Curiosity retrouve du méthane et des molécules organiques sur Mars

Le robot de la Nasa stationné sur Mars, a détecté des bouffées de méthane à la surface de la planète, et des molécules organiques dans le sous-sol.

Mars © Spectral-Design - Fotolia

Mars © Spectral-Design – Fotolia

En septembre 2013, le robot Curiosity n’avait pas détecté de méthane (un gaz qui est souvent le signe d’activités biologiques, car émis principalement par des micro-organismes) dans l’atmosphère de Mars, ce qui mettait à mal la probabilité de la présence d’une vie (actuelle ou antérieure) sur Mars.

Mais cet espoir est de retour. Car le rover de la mission d’exploration de la Planète Rouge, Mars Science Laboratory, a finalement détecté de véritables bouffées de méthane. Mieux : il aurait aussi repéré, lors d’un forage, des molécules organiques.

Des dégazages de méthane

Dans les résultats de son étude (publiée le 16 décembre dans Science), l’équipe internationale de chercheurs du Jet Propulsion Laboratory de la Nasa indique que la concentration du méthane dans l’air entourant le cratère Gale, où se trouve Curiosity depuis son atterrissage en 2012, fluctue…

Pendant quatre prélèvements d’échantillons effectués par le « renifleur » de Curiosity, l’instrument SAM (Sample Analysis at Mars), entre fin 2013 et début 2014, la quantité de méthane relevée dans les molécules gazeuses émises à la surface de Mars, était 10 fois supérieure à celle enregistrée en moyenne. « Ces résultats suggèrent que le méthane est produit occasionnellement ou s’échappe du sol près du cratère de Gale et qu’il se disperse rapidement une fois que ces sources se tarissent », écrivent les scientifiques.

« Pour l’heure, nous sommes incapables d’avancer une explication.
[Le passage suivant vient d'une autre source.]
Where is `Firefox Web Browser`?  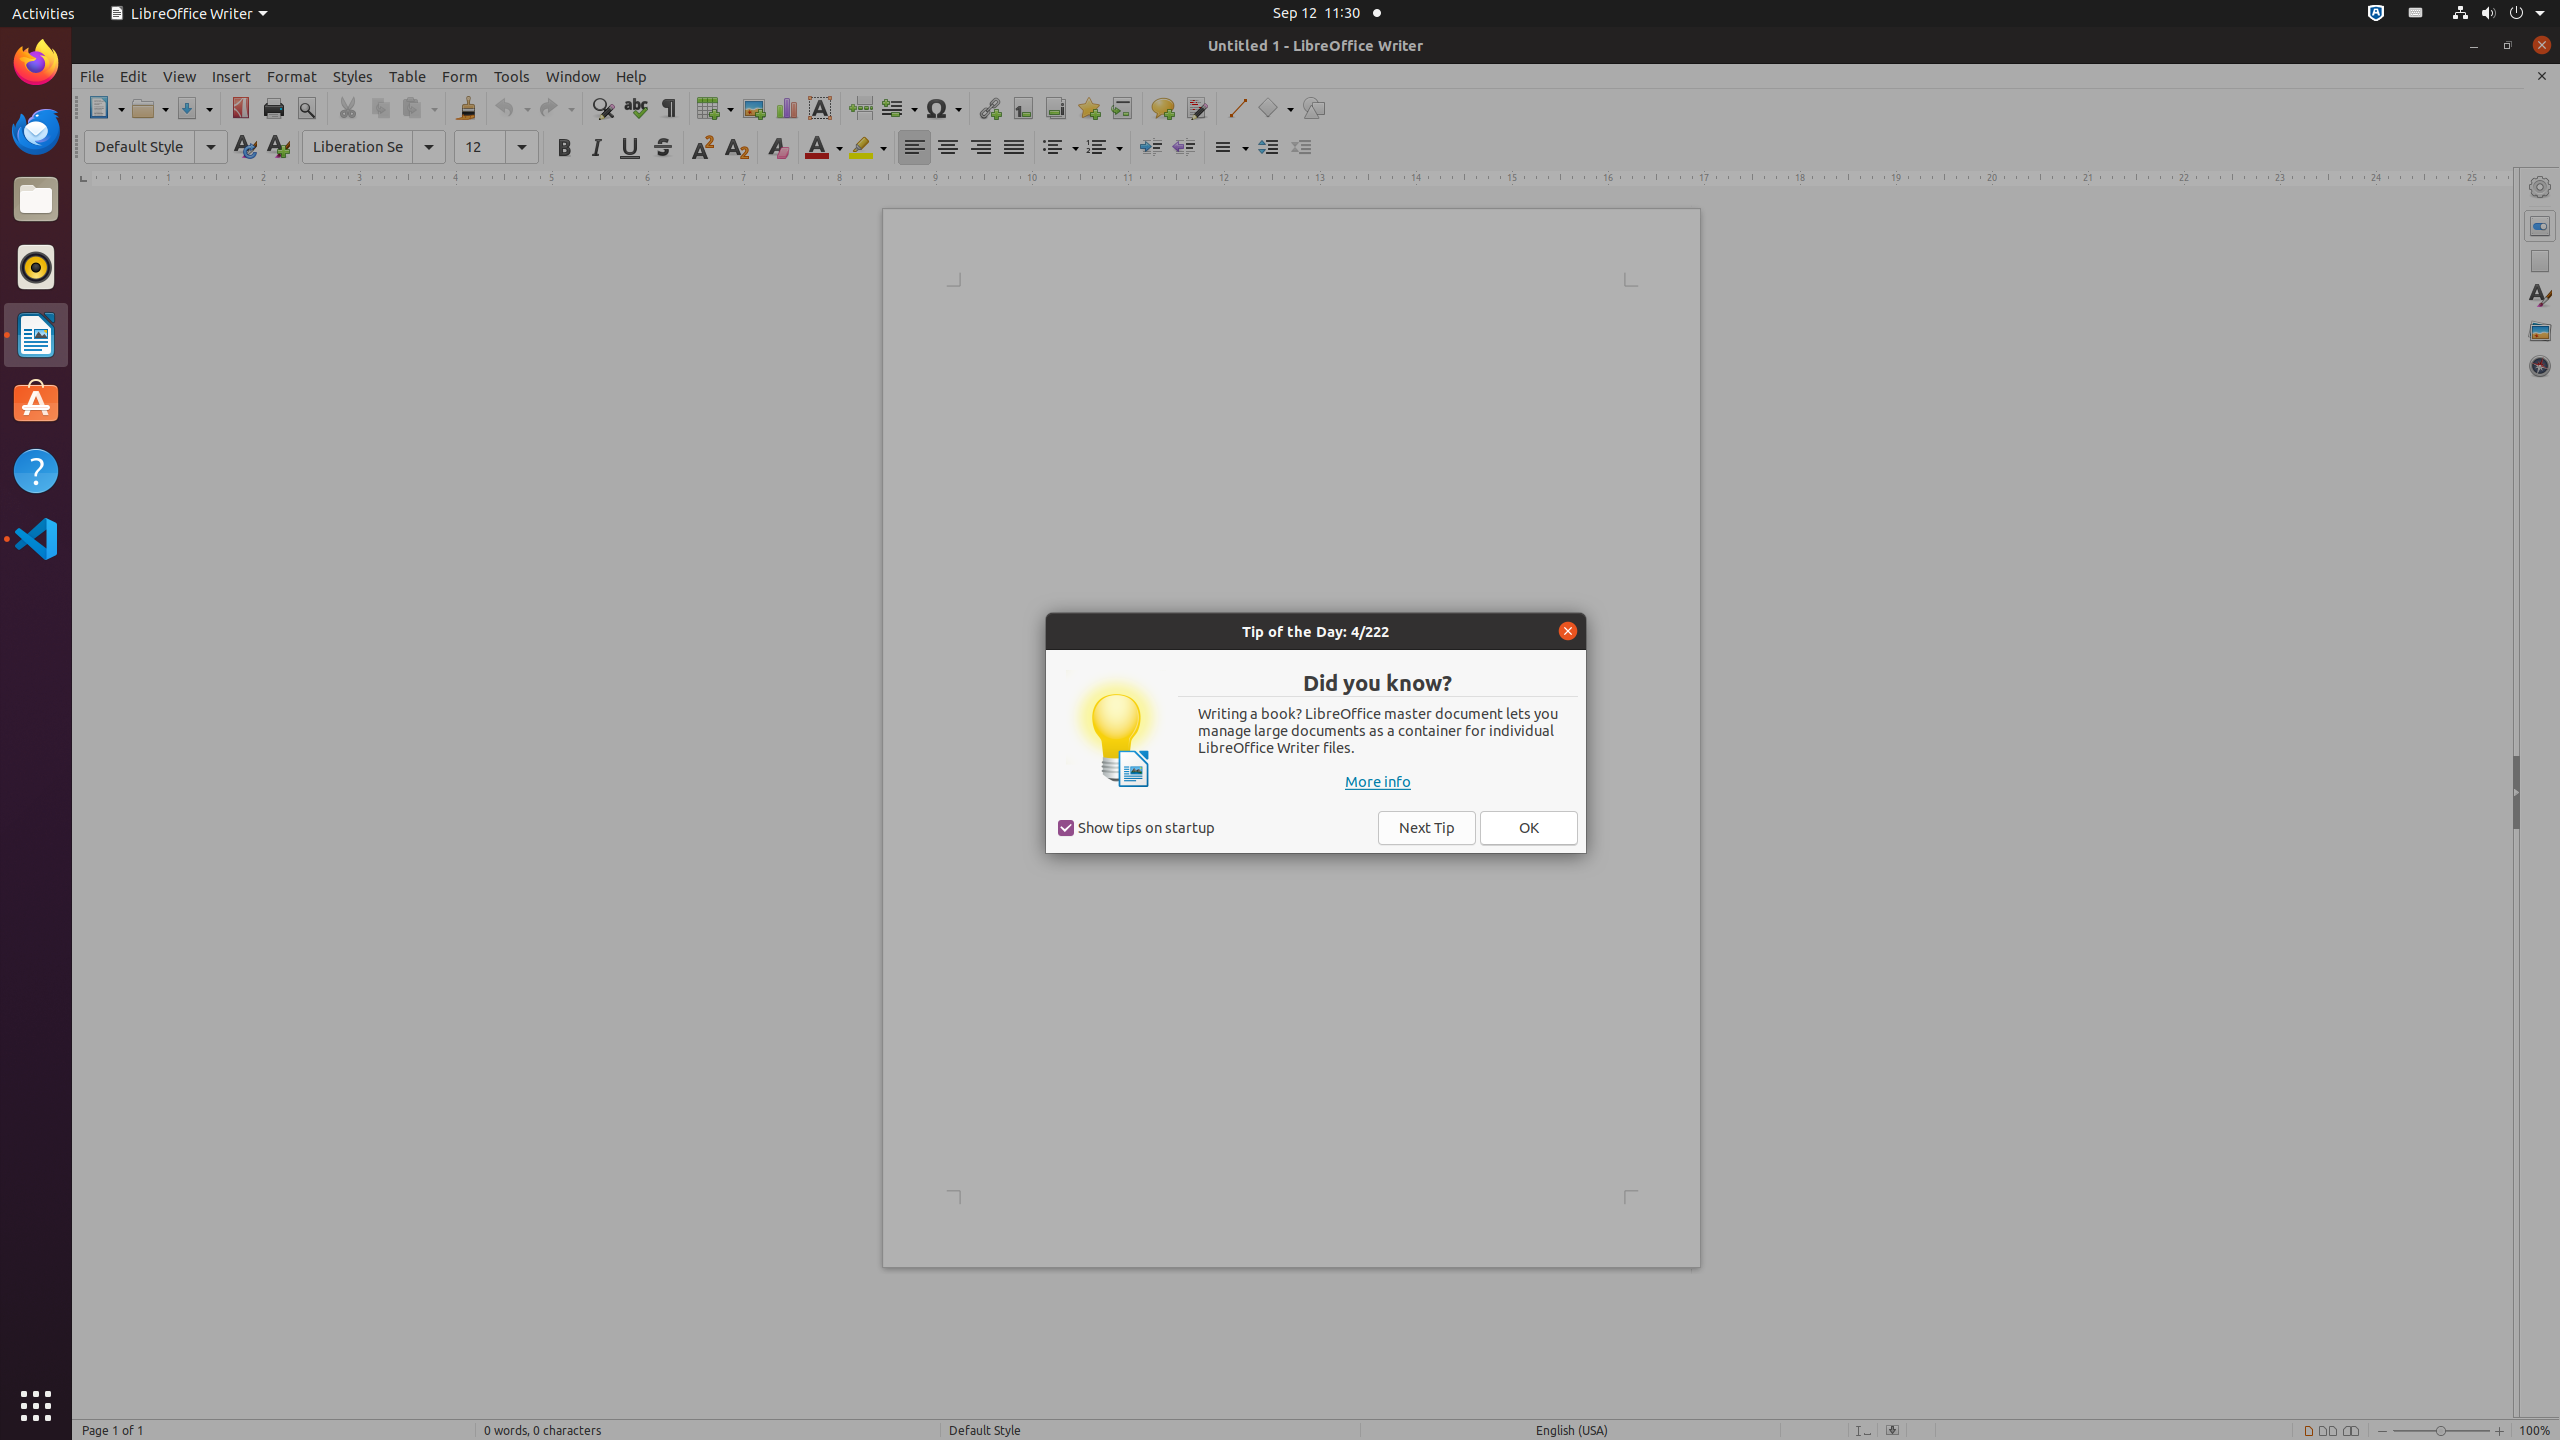
Firefox Web Browser is located at coordinates (36, 63).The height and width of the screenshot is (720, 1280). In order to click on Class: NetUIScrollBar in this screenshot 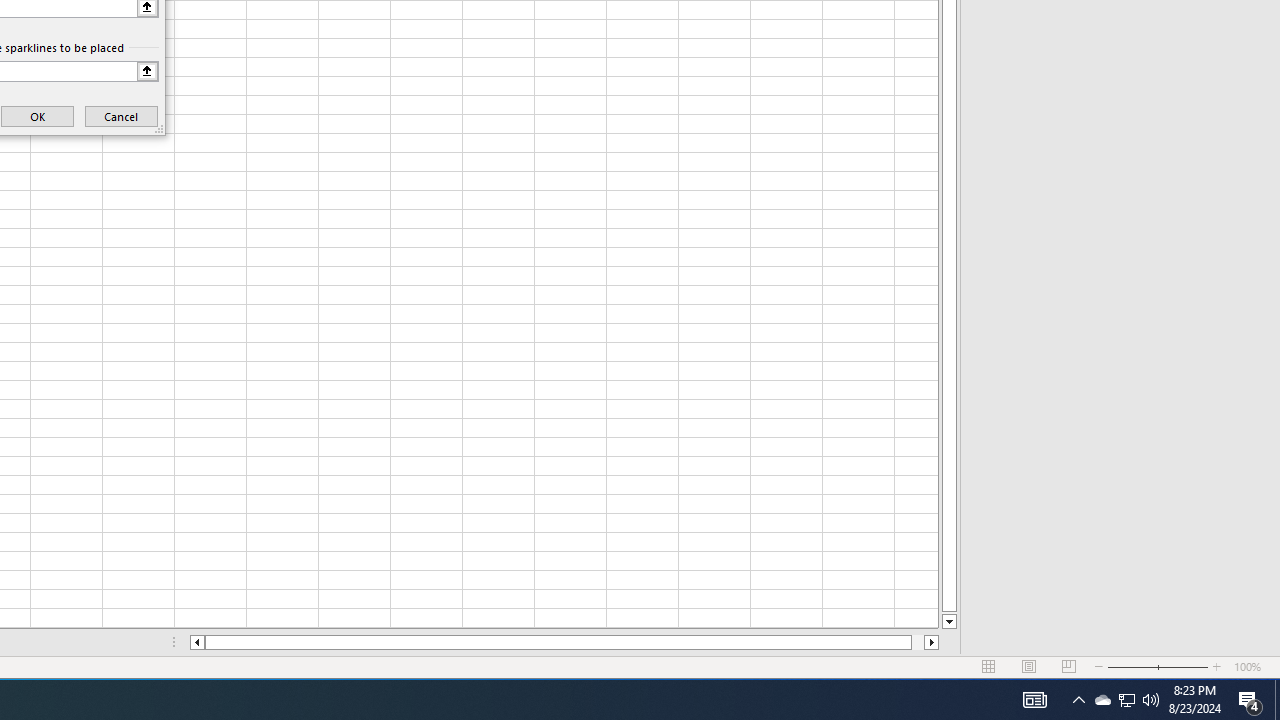, I will do `click(564, 642)`.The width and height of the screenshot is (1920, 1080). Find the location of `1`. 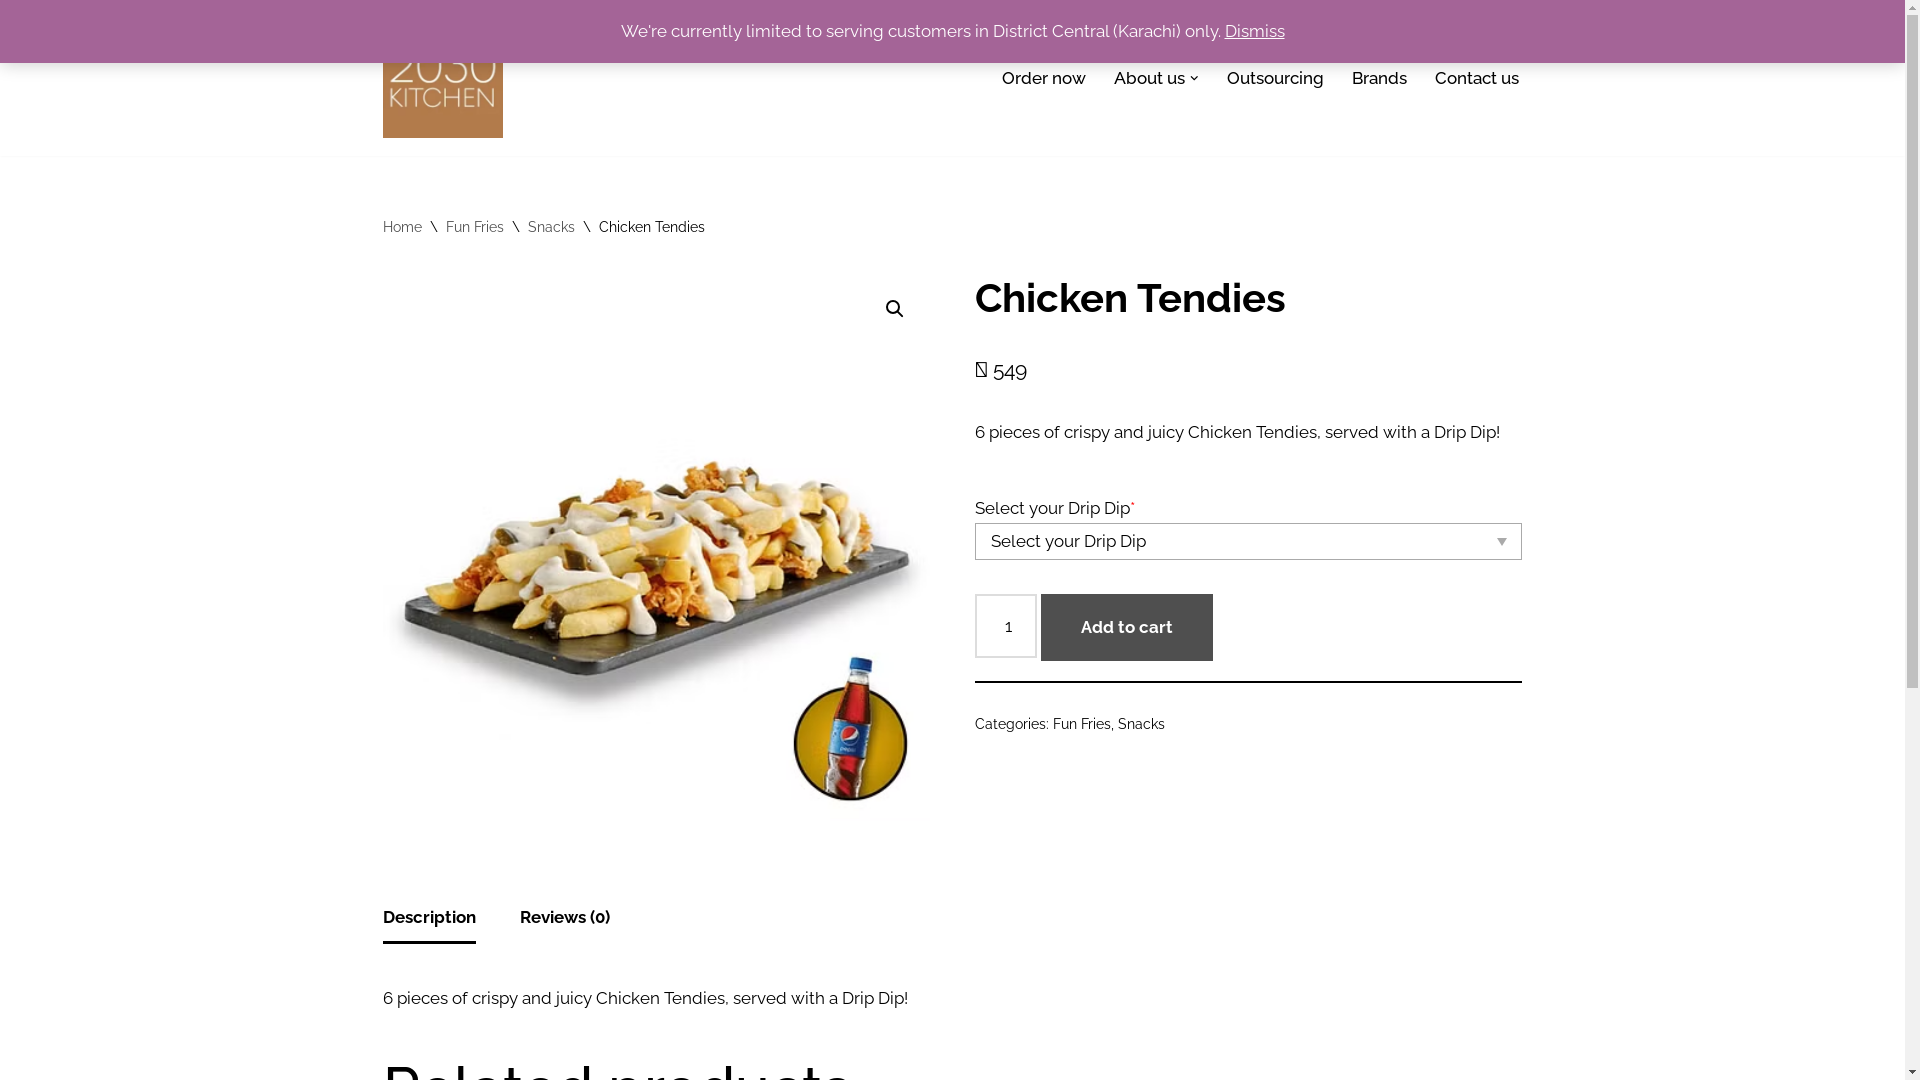

1 is located at coordinates (656, 548). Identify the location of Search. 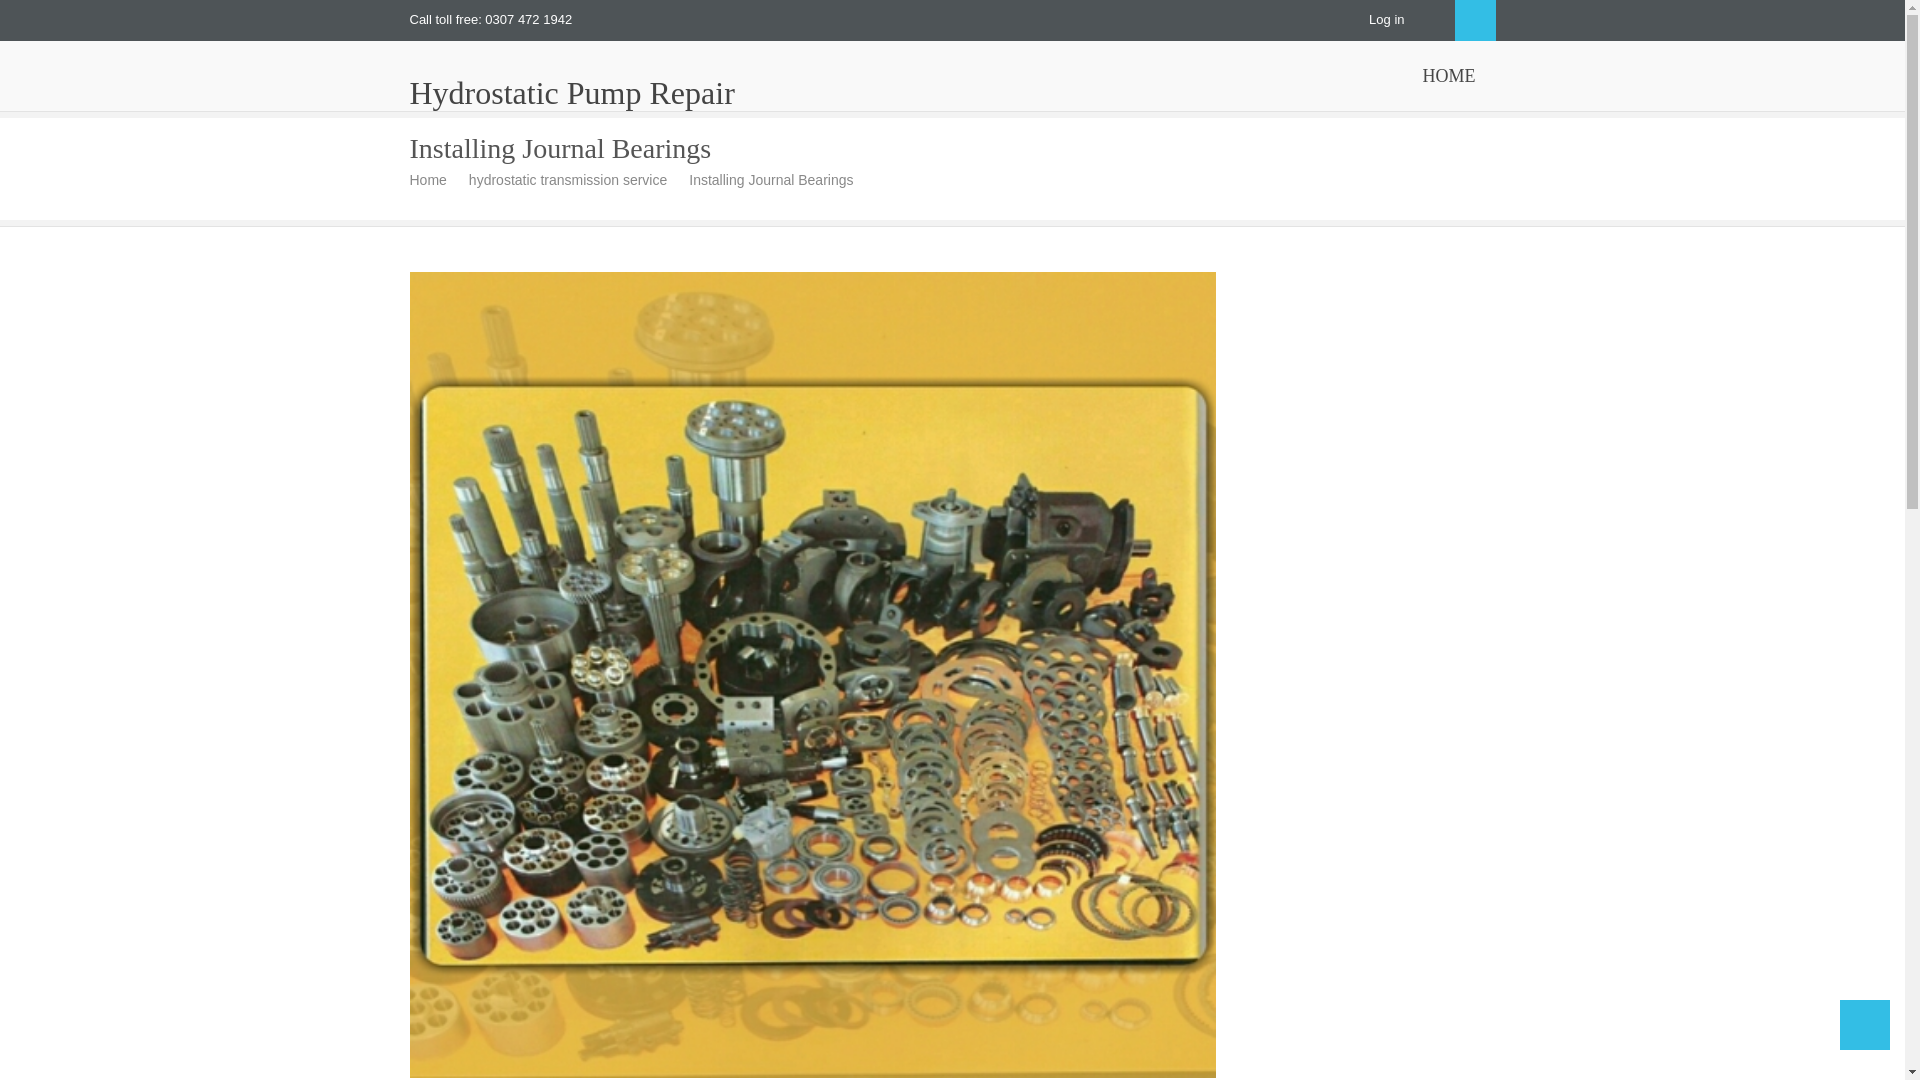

Tout ce que l’on peut dire, c’est qu’il semble qu’il y ait une source localisée, dans le temps et dans l’espace, qui a produit ce méthane », explique Pierre-Yves Meslin, du CNRS de Toulouse, membre de l’équipe des chercheurs, au Point.

Les « pics » de méthane relevés par Curiosity restent très inférieurs aux niveaux trouvés sur Terre, mais pour les scientifiques, il s’agit d’une découverte importante. « La découvertes de ces émanations de méthane remettent en selle des hypothèses que la communauté scientifique pensait invalides ! », lance François Forget, chercheur au Laboratoire Atmosphères, Milieux, Observations Spatiales (LATMOS / INSU-CNRS), à Sciences et Avenir.

Selon les chercheurs, qui ont résumé leurs théories dans l’infographie ci-dessous, le méthane pourrait provenir de « dégazages », suite à l’interaction d’une roche (l’olivine) avec de l’eau. Il pourrait aussi provenir d’une « activité microbienne passée ou actuelle » – c’est-à-dire d’organismes vivants, des bactéries méthanogènes.

Possible Methane Sources and Sinks / NASA

Possible Methane Sources and Sinks / NASA

Selon Pierre-Yves Meslin, l’hypothèse la plus crédible est celle de la déstabilisation de poches de gaz souterraines, suite à l’impact d’une météorite, d’une comète, ou suite à un séisme. « Mais sur l’origine même de ce méthane, géochimique ou liée à une activité microbienne, passée ou présente, on ne peut pas trancher », indique-t-il au Monde.

Des molécules organiques retrouvées

Curiosity a aussi découvert autre chose, cette fois sous le sol de Mars, dans la roche : des molécules organiques – que les chercheurs peinent encore à déterminer. Comme pour le méthane « reniflé », la provenance de ces molécules (météorites, comètes, activité biologique passée ou présente) reste un mystère à percer.

Pouvons-nous voir dans les « dégazages » de méthane et les molécules organiques retrouvées, un signe de vie ? Pour l’équipe de chercheurs, les indices ne sont pas encore suffisants. « S’agit-il d’un phénomène saisonnier ? Il sera intéressant de voir s’il se reproduit après l’équinoxe de printemps, en juin 2015 », explique Michel Cabane, du LATMOS, au Monde.

Produit à 95% sur Terre par des micro-organismes (les 5% restant proviennent de processus géologiques), le méthane est un gaz à base de carbone et d’hydrogène, molécules essentielles à l’apparition de la vie.

Pour déterminer la réelle origine du méthane détecté à la surface de Mars, et déterminer si vie microbienne il y a, ou il y a eu dans le sous-sol martien, la Nasa pourra compter sur son second robot, qui devrait être envoyé sur la Planète Rouge d’ici à 2020. D’ici là, il appartiendra à Curiosity d’effectuer de nouveaux forages dans le sol martien, à la recherche d’autres molécules organiques.